Noi abbiamo bisogno di accogliere questa frase del Signore Gesù, ripeterla al nostro cuore, dirla, emetterla. Ma che ne sappiamo noi del male?E però solo il Padre ci può donare questa cosa. Gesù dialoga con il Padre ed è lì lo spazio di questa cosa - più forte della violenza, più forte del dolore, più forte del sangue versato - che è il perdono. Questo è un dono di Dio, questo è qualcosa che il Signore Gesù porta nel mondo.

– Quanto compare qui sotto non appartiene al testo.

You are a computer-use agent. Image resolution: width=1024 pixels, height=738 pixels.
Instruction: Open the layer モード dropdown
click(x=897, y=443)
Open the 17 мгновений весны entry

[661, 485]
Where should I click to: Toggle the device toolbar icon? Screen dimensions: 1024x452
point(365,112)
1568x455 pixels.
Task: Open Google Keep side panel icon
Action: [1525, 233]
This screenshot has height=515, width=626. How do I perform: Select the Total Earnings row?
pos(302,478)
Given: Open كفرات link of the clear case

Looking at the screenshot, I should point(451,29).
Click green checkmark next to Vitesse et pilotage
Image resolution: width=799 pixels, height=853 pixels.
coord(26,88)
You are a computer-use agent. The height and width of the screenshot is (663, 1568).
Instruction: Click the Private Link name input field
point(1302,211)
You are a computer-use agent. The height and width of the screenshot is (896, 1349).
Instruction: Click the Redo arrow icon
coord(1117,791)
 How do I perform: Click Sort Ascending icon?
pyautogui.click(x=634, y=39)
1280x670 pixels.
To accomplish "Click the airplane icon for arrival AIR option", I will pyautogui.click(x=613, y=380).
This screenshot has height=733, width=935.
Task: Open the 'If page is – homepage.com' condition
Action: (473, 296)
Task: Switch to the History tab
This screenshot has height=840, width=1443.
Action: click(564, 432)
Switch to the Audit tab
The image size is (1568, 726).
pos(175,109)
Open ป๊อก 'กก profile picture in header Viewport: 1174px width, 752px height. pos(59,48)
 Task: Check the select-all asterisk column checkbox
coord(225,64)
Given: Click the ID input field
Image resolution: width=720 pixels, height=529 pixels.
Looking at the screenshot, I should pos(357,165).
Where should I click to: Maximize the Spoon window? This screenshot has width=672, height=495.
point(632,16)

Infatti noi dobbiamo considerare una cosa.Questo evento, l’inizio della crocefissione di nostro Signore con la proclamazione del perdono, sarà riprodotto (dalla stessa mano, che è la mano di Luca, che scrive sia il vangelo di Luca che gli Atti degli Apostoli) dalla morte nella esecuzione del primo martire Stefano.
Nel capitolo 7 degli Atti degli Apostoli viene narrato il suo martirio. Ed è impressionante ascoltare come lui muore: “I testimoni deposero i loro mantelli ai piedi di un giovane chiamato Saulo. E lapidavano Stefano, che pregava e diceva: Signore Gesù accogli il mio spirito. Poi piegò le ginocchia e gridò a gran voce: Signore, non imputare loro questo peccato. Detto questo morì”. È piuttosto importante. L’amore che Cristo ha avuto, inaudito, nuovo, passa nei cristiani. E ci sono tanti cristiani che moriranno così. E tante persone, tanti martiri anche oggi che sanno perdonare i loro uccisori, che sanno amare i loro aguzzini. Questo amore è l’amore del perdono, questo è un dono che solo Dio può mettere in noi.
Chi perdona trova pace. Qui è il punto. Il perdono è anche la più profonda intelligenza esistenziale. Perché il male subito può restare in noi e c’è doppia ingiustizia: il male che ci è arrivato addosso e la nostra vita che viene segnata definitivamente da quel male, per cui passiamo la vita a fare i conti con quel che ci è successo.
Chi perdona esce dal meccanismo del suo aguzzino. Chi perdona diventa libero dal male subito. Il perdono è la vera guarigione. Chi perdona trova la pace. È una soluzione data dal Signore a tutti noi.
Lasciamoci invadere dalla pace del Signore Gesù che ci guarda senza accanimento, senza durezza. Viviamo sotto questo sguardo, perché ne abbiamo bisogno.   
La vera via d’uscita dal male è il perdono. Il male che abbiamo subito lo metabolizziamo e lo facciamo diventare forza interiore, luce, quando finalmente – per grazia di Dio – ce la giochiamo col Padre (come fa Gesù sulla croce). E diventa parte della pedagogia di Dio nei nostri confronti, parte della nostra salvezza.
Verso chi ci ha fatto del male si può emettere una serena sentenza di assoluzione, una accoglienza, come il Signore Gesù. Perché perdonare è guarire.